I'm looking at adding a sub to my aftermarket deck that has line-level outputs. 
I already used a Bazooka tube (a little 50W) but I didn't like the way it sounded or the space it took up. It was loud enough, 75% of the time, then it sort of disappeared. 

I am thinking to mount one of those under-seat subwoofers like a Kenwood KSC-SW10, even a Pyle something-or-other (there are a few to choose from) or something like that since I don't play music very loud (often). Something 6.5", even 8". 

How are these things? Worth buying? 

OK here's my stupid idea for real: Ideally, I'd like to put this where the factory CD changer was, in the factory bracket. By measurements it will fit. Will this location work _against _the sound production?


----------



## .je (Feb 8, 2003)

My other choice could be to find an 6.5" or 8" sub, an amp (these are not cheap for the simple task I am looking at), and try to build a 0.25 cubic foot box to sit in the bracket. 

Ive seen the installs that fiberglass the trunk corner and don't want to do that. 

Which would produce better results?


----------



## Pat @ Pitt Soundworks (Nov 14, 2008)

If you actually CARE about the sound of your music, you'd never consider one of these things. 

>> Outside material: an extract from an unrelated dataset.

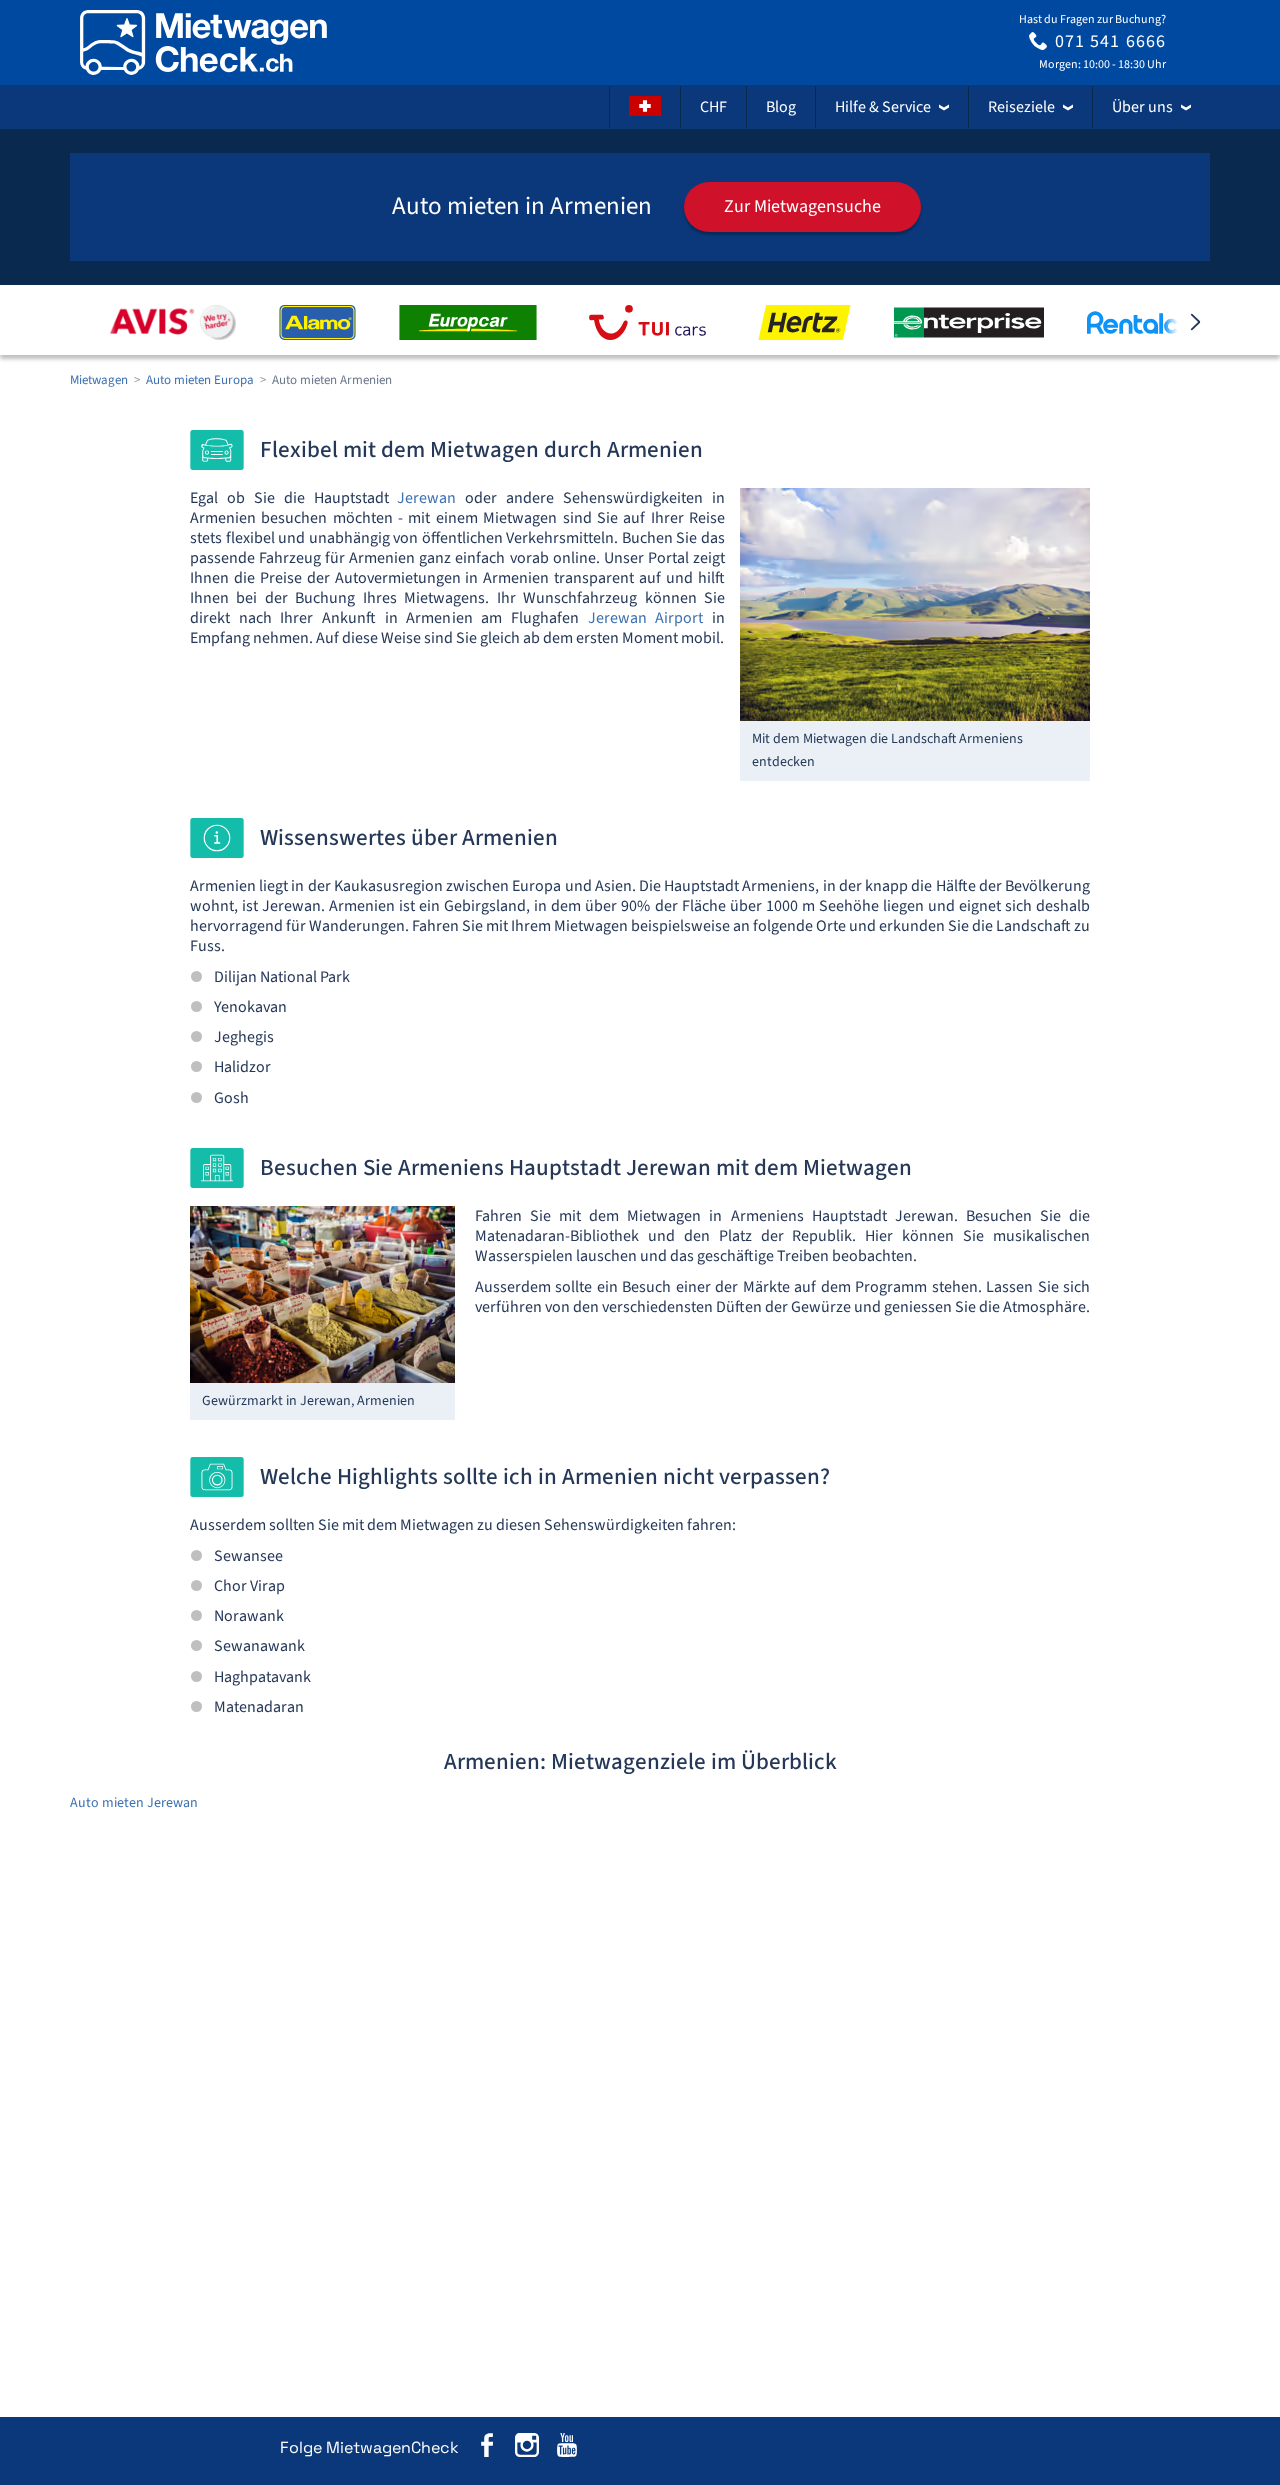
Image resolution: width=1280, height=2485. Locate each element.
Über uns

Since you can't get the performance you want out of crappy sub-in-a-box type deals, have you considered actually upgrading your main speakers to better low-end producing ones? 

What kind of car is it?


----------



## .je (Feb 8, 2003)

At this time the stock speakers in this Jetta are more or less still OK - I might like better ones, will keep it in mind but right now I thought that would be more work and money than I was wanting to put out. 
Ive had the car 10 years since new the end of this month, and it's not the priority for me. I'm hoping for more bass. The unit is a not too wowing Clarion DXZ385, but it's good for me. 

Still, in that situation maybe making a box with a 6.5" speaker is better? but how much better really? 

In this situation I'm interested in your suggestion (if there's anything other than upgrade all the speakers).


----------



## zrau17 (Apr 21, 2010)

Powered subs....:thumbdown: 

Depends on the money you want to spend really, but you could get a decent amp and upgrade all four of your speakers and get better sound quality than your stock setup at a reasonable cost. 

HINT: Go to this website, find what you like..then go to this website and search for it. You will find it brand new at a much more reasonable cost. 
:beer:


----------



## Pat @ Pitt Soundworks (Nov 14, 2008)

The problem you're facing isn't an uncommon one. You're looking for an increase in low-end response. Bass output (basically) relies on three things: surface area, excursion, and power, 
The stock speakers are 6.5 and you have four of them. Considering how low they go, how much lower do you think adding one more 6.5 will go? What I was suggesting with replacing the stock speakers was to do some that are more oriented towards producing bass frequencies - ones that have more throw. 

They don't have to be anything expensive, either. If you can find some Ascendant Audio Poly's (second hand and less than $100) they'll probably go low enough for you. Otherwise, these are a good choice. 
http://www.madisound.com/catalog/product_info.php?products_id=823 

You can fit up to a 7" speaker behind the stock door panel and can fit 3 3/8" depth with the windows down. 

Another option is something like this. I whipped this up for a friend in about three hours: 

















The response blends well with the front speakers. They don't get any louder than stock but extend the frequency response down lower without taking up trunk room. With better 8's they'd go lower, louder. 

Just amping the stock speakers won't do jack. 

And here's a pro-tip: Unplug the rear tweeters - but leave the rear woofers plugged in. You're bass response will increase  

And as for the speakers in the amp-rack, you want any kind of speaker in the cabin area - not the trunk. Keeping them in the trunk will reduce output.


----------



## harmankardon35 (Sep 16, 2009)

the infinity basslink sounds ok..but probaly wont fit under your seat, and is pretty pricey. Id put a smaller 10" box in the trunk, put a metal grille on the sub and call it a day. you will be much happier with the sound.


----------